5 great reasons to warm up your choir

Creating new and exciting warm-ups to inspire our singers is a crucial part of our rehearsal planning process. Sometimes, when we’re busy, it can be all too easy to throw in some old favourites without much thought. However, the warm-up session of your reherasal is the perfect opportunity to develop your choir. With careful planning, you can create confident, happy singers who thrive when learning repertoire. Here are five great reasons to remind you why warm-ups are so beneficial.

Focusing our singers

At the beginning of a rehearsal, there can be lots of buzz and chatter as singers come together and discuss their week. There might also the business of signing-in or paying and finding a seat, all of which can add to the general volume in the room. Carefully planned warm-ups are the perfect way to cut through this and focus the choir for their rehearsal. Starting off with some stretches will help to calm everything down and get people’s attention. If you were just to launch in to your repertoire practice, it may be hard to create the focus needed to learn the music. Warm-ups are the perfect bridge between the two.

Working as a team

Teamwork is essential for a choir and it’s important for each singer to feel part of the team. Fun warm-ups where singers work together on simple tasks are a great way of achieving this. We are all creatures of habit and often, when people arrive at a rehearsal, they sit in their ‘usual’ seat with their ‘usual’ friends. Mixing singers up in the warm-ups is a great way to change the dynamic, encourage people to greet new faces and hear new voices around them.

Creating relevant skills

Carefully chosen warm-ups can help to develop your singers by introducing them to a variety of techniques which will inevitably crop up during repertoire practice. These exercises might include scales, arpeggios, harmony and rounds and enable singers to work on techniques such as good posture, breathing, diction and pitch. By educating your singers about their singing techniques, you will help them to feel more confident about themselves as singers and their place in the choir. You will also be helping your choir as a whole develop the quality of their sound.

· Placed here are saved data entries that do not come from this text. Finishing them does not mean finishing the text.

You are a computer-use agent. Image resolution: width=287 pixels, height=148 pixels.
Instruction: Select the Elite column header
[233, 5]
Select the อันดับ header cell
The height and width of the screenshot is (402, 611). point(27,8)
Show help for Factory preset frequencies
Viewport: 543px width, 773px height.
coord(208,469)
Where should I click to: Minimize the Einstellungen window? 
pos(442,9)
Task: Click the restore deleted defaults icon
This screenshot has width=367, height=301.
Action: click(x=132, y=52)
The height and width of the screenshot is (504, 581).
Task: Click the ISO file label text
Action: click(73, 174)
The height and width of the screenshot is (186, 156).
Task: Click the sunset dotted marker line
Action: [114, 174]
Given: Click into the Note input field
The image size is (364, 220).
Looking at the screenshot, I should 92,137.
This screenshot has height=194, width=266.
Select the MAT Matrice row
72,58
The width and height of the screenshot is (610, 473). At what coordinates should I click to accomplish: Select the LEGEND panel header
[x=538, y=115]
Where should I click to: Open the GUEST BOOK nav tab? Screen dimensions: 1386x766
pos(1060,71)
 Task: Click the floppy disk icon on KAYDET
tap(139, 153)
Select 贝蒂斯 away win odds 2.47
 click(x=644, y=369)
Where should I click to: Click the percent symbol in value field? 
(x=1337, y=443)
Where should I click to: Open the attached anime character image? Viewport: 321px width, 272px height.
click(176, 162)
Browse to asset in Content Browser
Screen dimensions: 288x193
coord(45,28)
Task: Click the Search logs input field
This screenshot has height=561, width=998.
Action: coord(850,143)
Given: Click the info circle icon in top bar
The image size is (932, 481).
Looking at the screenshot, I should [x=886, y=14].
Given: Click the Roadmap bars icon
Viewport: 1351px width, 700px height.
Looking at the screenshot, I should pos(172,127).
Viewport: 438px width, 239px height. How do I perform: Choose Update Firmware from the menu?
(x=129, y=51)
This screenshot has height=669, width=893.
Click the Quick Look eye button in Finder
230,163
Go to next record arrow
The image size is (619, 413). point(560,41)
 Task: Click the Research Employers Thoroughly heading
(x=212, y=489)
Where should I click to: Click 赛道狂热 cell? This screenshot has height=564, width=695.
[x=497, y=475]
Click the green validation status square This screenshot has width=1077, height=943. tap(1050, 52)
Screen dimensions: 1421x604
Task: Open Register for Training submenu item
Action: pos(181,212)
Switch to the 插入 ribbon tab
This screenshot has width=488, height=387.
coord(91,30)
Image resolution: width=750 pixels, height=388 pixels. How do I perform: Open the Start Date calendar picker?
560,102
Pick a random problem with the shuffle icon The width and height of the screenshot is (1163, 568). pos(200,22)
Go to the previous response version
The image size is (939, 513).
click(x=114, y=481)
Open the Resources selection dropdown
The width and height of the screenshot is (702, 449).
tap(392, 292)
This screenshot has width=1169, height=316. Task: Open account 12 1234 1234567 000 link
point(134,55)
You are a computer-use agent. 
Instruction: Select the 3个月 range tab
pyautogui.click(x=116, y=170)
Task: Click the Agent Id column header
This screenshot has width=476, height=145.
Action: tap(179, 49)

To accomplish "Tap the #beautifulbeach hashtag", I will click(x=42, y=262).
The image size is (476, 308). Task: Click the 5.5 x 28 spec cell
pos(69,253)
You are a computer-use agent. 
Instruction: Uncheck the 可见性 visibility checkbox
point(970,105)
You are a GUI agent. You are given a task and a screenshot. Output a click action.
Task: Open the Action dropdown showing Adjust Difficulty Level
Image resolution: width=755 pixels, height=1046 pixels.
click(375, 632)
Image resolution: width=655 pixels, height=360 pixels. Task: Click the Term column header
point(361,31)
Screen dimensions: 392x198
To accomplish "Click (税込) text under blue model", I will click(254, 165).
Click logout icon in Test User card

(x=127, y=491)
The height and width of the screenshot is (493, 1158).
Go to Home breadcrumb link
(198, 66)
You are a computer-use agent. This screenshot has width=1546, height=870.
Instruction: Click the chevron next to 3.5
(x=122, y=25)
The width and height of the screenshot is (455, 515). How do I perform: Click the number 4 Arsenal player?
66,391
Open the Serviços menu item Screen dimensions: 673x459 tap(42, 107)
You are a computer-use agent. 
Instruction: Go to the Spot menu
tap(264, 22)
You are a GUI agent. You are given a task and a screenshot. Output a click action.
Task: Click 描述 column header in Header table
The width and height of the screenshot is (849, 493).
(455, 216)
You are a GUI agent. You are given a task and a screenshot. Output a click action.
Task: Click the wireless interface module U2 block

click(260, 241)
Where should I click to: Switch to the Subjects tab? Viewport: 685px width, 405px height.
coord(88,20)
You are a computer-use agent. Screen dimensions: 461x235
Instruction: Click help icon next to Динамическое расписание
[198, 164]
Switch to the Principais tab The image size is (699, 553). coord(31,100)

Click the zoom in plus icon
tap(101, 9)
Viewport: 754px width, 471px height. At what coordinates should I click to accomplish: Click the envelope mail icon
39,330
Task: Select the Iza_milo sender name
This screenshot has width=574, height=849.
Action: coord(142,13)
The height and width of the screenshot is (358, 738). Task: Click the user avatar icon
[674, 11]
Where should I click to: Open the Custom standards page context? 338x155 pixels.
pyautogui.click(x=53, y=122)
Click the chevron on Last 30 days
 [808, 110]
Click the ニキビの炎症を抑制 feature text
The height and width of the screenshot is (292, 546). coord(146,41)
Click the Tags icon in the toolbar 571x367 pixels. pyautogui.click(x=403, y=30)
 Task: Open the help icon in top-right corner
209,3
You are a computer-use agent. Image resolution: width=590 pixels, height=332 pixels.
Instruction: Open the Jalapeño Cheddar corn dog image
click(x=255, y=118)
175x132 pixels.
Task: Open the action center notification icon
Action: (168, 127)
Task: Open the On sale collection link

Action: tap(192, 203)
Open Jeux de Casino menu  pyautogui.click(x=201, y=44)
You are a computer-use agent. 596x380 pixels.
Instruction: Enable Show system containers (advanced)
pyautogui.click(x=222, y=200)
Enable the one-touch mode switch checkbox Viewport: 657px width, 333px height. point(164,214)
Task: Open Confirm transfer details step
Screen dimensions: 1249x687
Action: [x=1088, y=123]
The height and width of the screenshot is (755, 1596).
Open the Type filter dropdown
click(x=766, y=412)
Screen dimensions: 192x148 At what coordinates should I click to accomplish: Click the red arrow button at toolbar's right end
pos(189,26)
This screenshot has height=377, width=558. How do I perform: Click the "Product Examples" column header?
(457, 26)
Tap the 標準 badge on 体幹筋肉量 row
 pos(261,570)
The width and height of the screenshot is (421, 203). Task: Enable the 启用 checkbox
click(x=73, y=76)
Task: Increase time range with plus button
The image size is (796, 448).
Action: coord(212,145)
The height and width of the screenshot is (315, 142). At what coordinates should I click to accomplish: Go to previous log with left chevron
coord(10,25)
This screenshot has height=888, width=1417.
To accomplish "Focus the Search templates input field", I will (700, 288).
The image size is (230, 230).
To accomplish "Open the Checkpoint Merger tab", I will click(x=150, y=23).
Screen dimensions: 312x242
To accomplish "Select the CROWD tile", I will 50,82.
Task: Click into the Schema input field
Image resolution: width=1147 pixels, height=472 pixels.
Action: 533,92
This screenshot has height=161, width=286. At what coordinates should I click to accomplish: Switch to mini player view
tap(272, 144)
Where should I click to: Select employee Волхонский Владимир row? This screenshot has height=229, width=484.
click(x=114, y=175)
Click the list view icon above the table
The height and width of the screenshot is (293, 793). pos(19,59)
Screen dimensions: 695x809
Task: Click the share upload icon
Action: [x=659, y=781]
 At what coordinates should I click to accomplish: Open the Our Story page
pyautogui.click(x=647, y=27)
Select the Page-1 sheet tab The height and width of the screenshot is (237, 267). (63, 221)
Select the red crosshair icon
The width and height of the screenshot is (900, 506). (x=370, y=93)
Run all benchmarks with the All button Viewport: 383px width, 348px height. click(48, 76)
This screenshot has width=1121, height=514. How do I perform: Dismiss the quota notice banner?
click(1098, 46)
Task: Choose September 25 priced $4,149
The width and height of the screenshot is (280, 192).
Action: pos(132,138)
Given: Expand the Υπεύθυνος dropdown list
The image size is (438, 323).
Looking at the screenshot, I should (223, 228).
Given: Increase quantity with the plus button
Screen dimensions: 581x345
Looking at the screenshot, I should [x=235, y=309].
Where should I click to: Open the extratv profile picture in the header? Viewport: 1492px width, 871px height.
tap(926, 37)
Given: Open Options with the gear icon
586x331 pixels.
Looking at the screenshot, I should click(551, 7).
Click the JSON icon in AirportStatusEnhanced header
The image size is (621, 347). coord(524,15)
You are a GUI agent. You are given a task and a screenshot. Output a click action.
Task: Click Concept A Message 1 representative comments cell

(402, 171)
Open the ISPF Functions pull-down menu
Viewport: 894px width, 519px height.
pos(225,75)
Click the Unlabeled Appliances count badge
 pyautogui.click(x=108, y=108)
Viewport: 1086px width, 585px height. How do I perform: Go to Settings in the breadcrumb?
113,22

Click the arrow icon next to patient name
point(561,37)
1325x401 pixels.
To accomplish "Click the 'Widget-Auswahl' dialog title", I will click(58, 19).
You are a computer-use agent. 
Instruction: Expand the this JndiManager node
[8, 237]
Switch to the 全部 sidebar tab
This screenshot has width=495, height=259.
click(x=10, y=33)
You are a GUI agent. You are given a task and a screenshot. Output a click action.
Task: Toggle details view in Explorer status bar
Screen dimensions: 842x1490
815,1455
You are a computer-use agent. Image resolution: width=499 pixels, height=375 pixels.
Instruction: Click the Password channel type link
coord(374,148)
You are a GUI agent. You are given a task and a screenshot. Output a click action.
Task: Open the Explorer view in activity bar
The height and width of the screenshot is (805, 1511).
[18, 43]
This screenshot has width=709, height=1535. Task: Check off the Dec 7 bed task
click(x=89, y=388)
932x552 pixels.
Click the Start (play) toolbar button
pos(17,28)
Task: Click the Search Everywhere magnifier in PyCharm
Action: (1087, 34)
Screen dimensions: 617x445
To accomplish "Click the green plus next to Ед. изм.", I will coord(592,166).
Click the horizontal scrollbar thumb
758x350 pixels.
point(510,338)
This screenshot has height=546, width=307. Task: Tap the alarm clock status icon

Warm-ups are a great and positive way of tackling problems that might occur when learning repertoire. Rather than simply telling your choir something isn’t right, by doing relevant warm-ups, you can refer back to these when learning repertoire to help your singers understand what is needed. For example, if you are learning a piece with lots of octave jumps, including an exercise on these at the beginning of the session can be beneficial. In doing this, when the octaves appear in the repertoire they will know just what to do.

Create fun and dynamic rehearsals

Above all else, warm-ups are a great way to connect with your singers and create a varied rehearsal which engages the choir from the beginning. They also allow you, the choir leader, to take care of your singers by gently warming them up before the more intense task of learning and singing repertoire. You will help them to protect and develop their voices, something which you can be super proud about.

Comments on 5 great reasons to warm up your choir

  1. Avatar Jeanette says:

    Hi ladies. To keep the first part of rehearsal interesting each week, I always try to switch around the warm ups, following stretches, using different forms of ‘lip trills’, ‘sirens’, breathing etc. I try to vary the rounds also. I use a lot of warm ups that you have offered us. Thank you.

    1. Christine Mulgrew Christine Mulgrew says:

      Hi Jeanette, thanks for your message, some great ideas. I do exactly the same to keep things varied for my choir. Also it’s more interesting for you as the leader, you don’t want to be writing exactly the same plan every week! Great to hear you’ve used some of our warm-up suggestions.

  2. Avatar Jen says:

    I have used your 10 warm-ups package extensively over the past year, and they have really energized my choir and my vocal class! I have incorporated movement and had them face each other on different parts to work on confidently singing different pitches together. We also worked on expression and movement to emphasize the message of the pieces. I was amazed at how beautiful “Belle Mama” was in a 4 part round and am sorry that I didn’t try it earlier! We’ve had a lot of fun working on these, and warm-ups have really improved my choir’s sound, rather than made rehearsals tedious. I dedicate up to 1/3 of each rehearsal to warm up games, if I have the time; it makes them better singers on all repertoire.

    1. Avatar Victoria Hopkins says:

      You’re so right, Jen. A good warm-up session really helps the choir to gel and develop their voices.

  3. Avatar Dr. David W. Roe says:

    I think that the reason why many choirs and choir directors turn off warmup exercises is that they become too routine and meaningless and a chore. Making your warmups fun as well as beneficial adds interest and excitement to the beginning of a rehearsal and focuses the choir to working together and singing together. One hard part of warmup exercises is finding using exercises that connect to the music being rehearsed.
    Thank you for all your great ideas regarding choral music. I am happy to be connected with you.

    1. Avatar Victoria Hopkins says:

      You’re welcome David. Thanks for commenting.

  4. Avatar Vivien Ellis says:

    Thank you for these great resources, and thanks for sharing them. This helps us all, and is a great model for sharing good practice amongst choir leaders.

    1. Christine Mulgrew Christine Mulgrew says:

      Thanks for your comments Vivien, so pleased you enjoy Total Choir Resources.